Look through the material below for "user". Copy every line that contains it.

Entries provided:
- - - -
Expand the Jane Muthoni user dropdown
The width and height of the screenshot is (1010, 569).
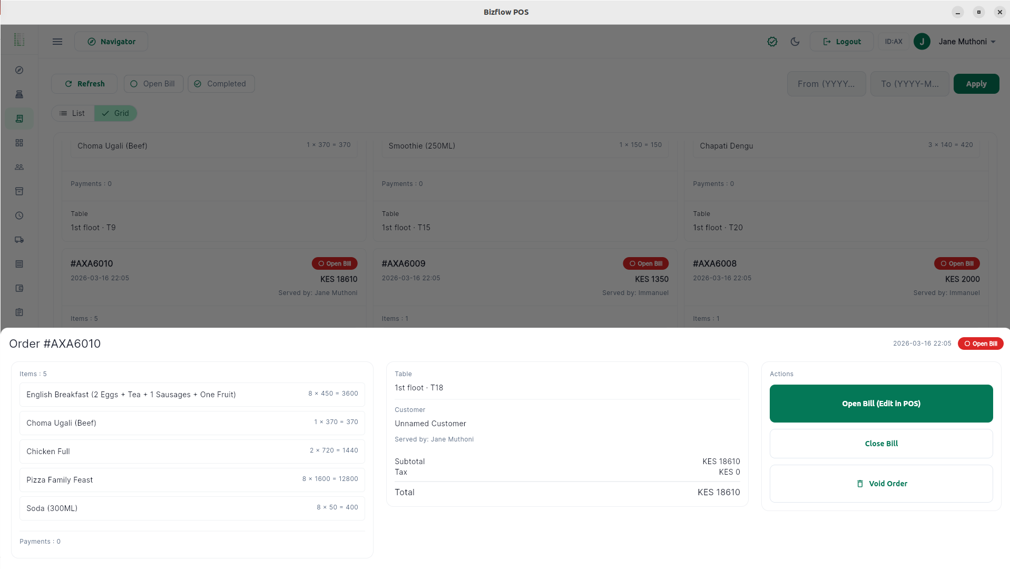pyautogui.click(x=966, y=42)

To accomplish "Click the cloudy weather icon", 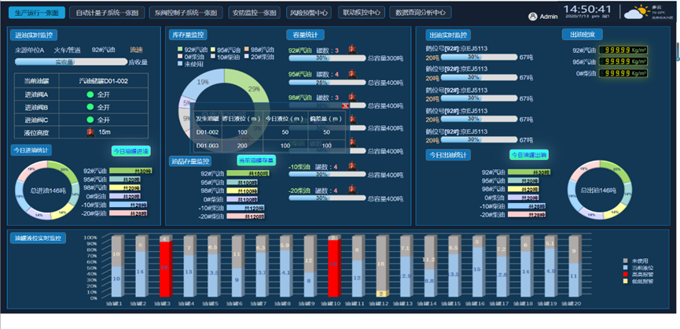I will [x=634, y=13].
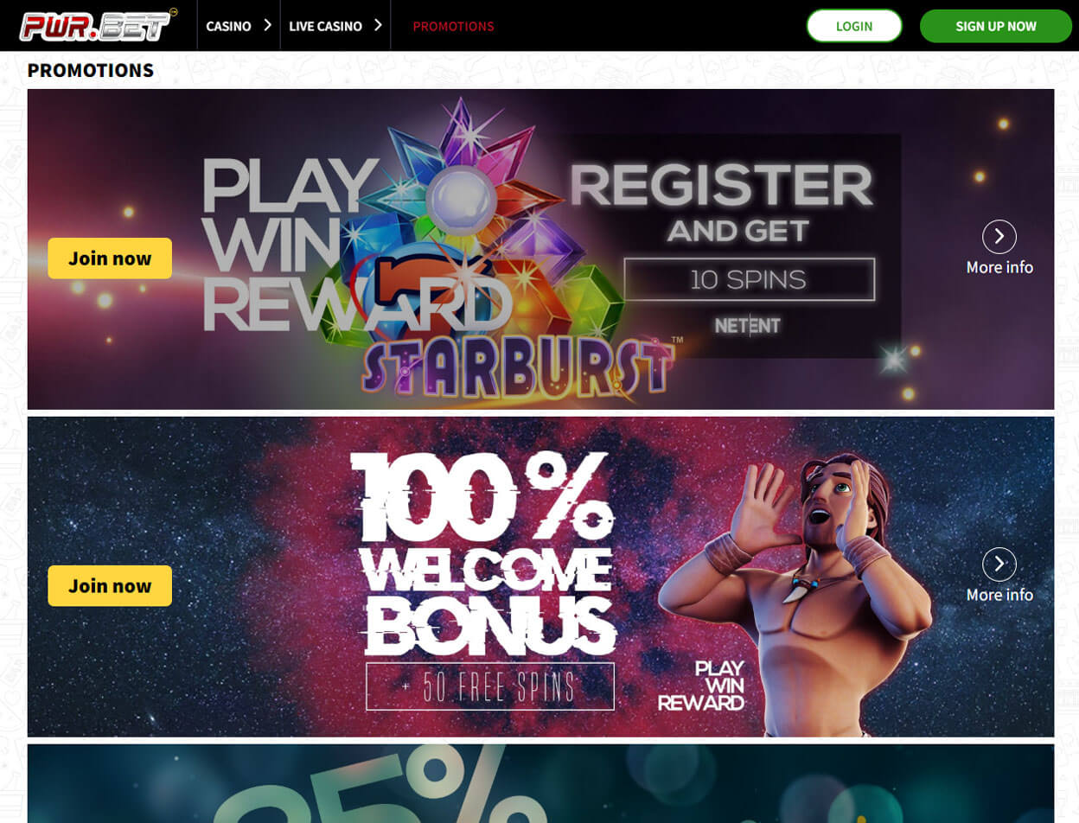Screen dimensions: 1079x823
Task: Open More info text on Welcome Bonus promotion
Action: coord(999,595)
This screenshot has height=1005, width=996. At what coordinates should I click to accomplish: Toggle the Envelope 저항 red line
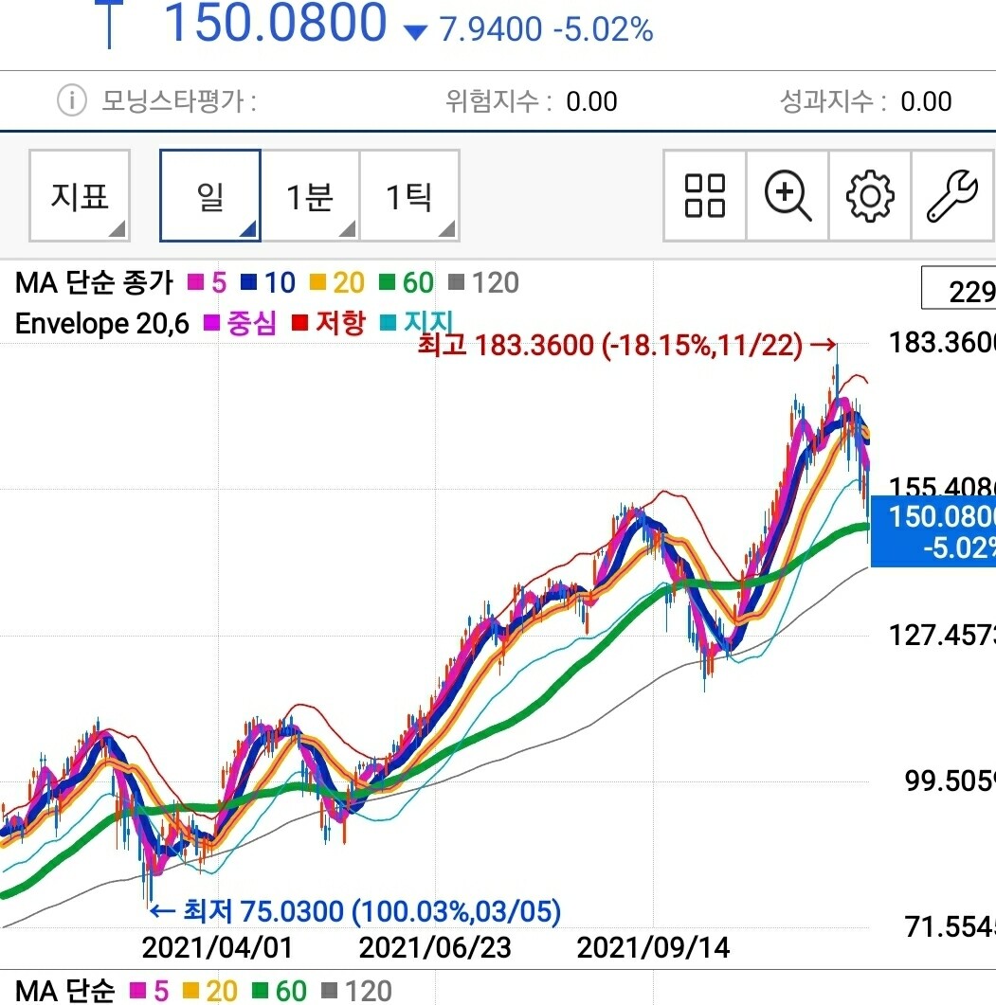pyautogui.click(x=328, y=324)
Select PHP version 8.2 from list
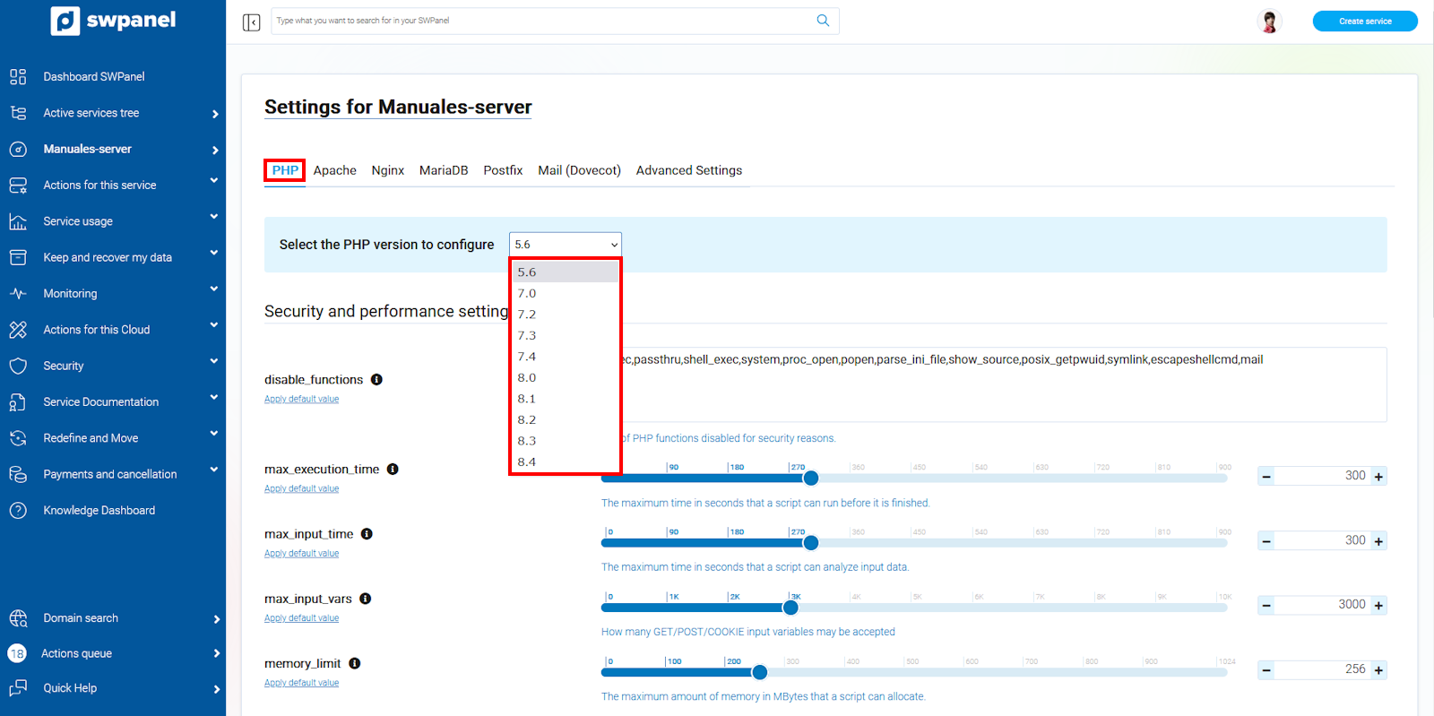Screen dimensions: 1434x716 [527, 420]
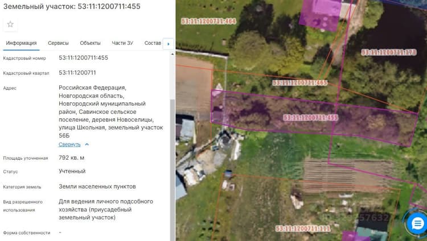Image resolution: width=427 pixels, height=241 pixels.
Task: Click the scrollbar up arrow in info panel
Action: 172,54
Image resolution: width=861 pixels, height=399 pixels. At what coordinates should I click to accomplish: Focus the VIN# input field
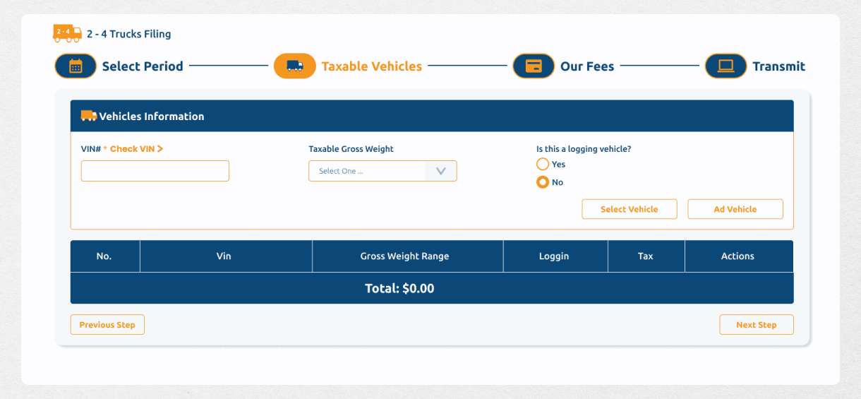[155, 171]
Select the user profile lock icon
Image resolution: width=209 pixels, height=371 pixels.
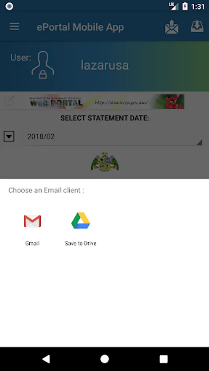pos(43,65)
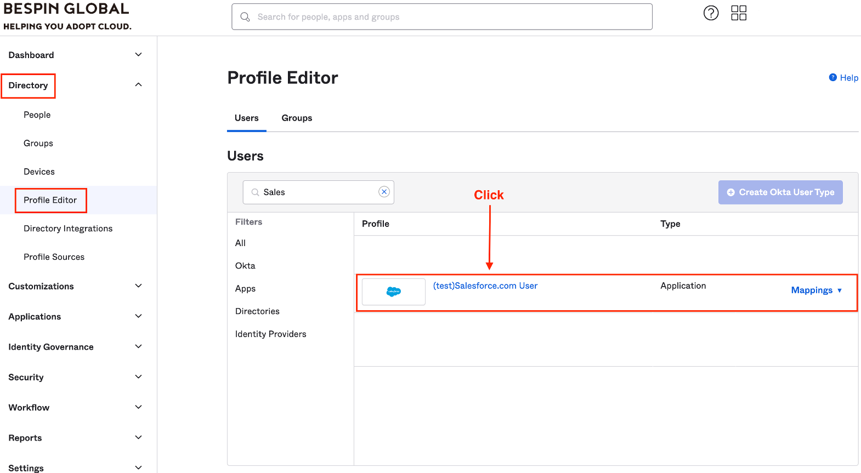Collapse the Directory sidebar section
Image resolution: width=861 pixels, height=473 pixels.
click(138, 85)
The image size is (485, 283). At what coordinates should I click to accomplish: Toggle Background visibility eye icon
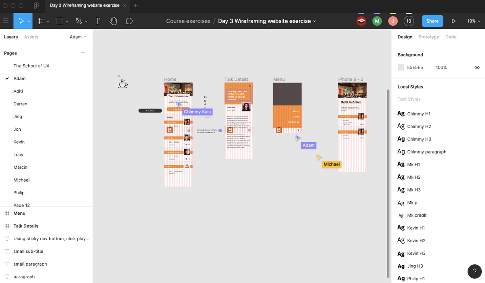[x=477, y=67]
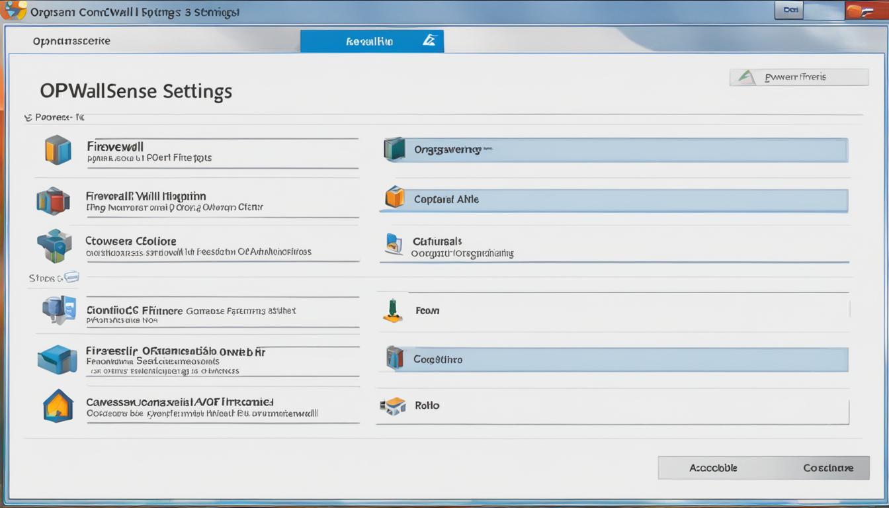Image resolution: width=889 pixels, height=508 pixels.
Task: Click the pencil icon on the Resallin tab
Action: click(x=429, y=40)
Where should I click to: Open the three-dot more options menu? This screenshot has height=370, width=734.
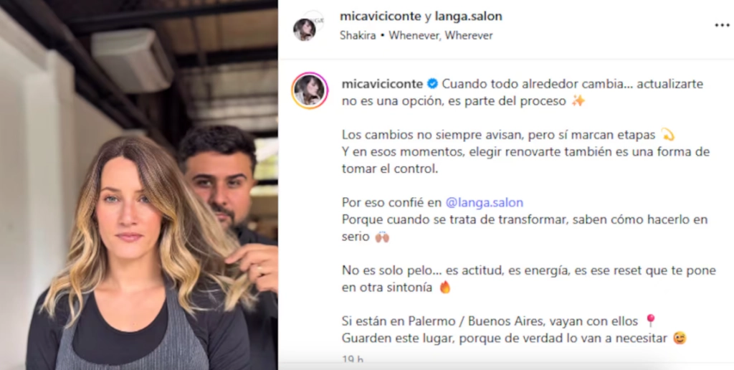pyautogui.click(x=722, y=25)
- - - -
Solution to this exercise:
Expand the Jane Muthoni user dropdown
Select the user profile lock icon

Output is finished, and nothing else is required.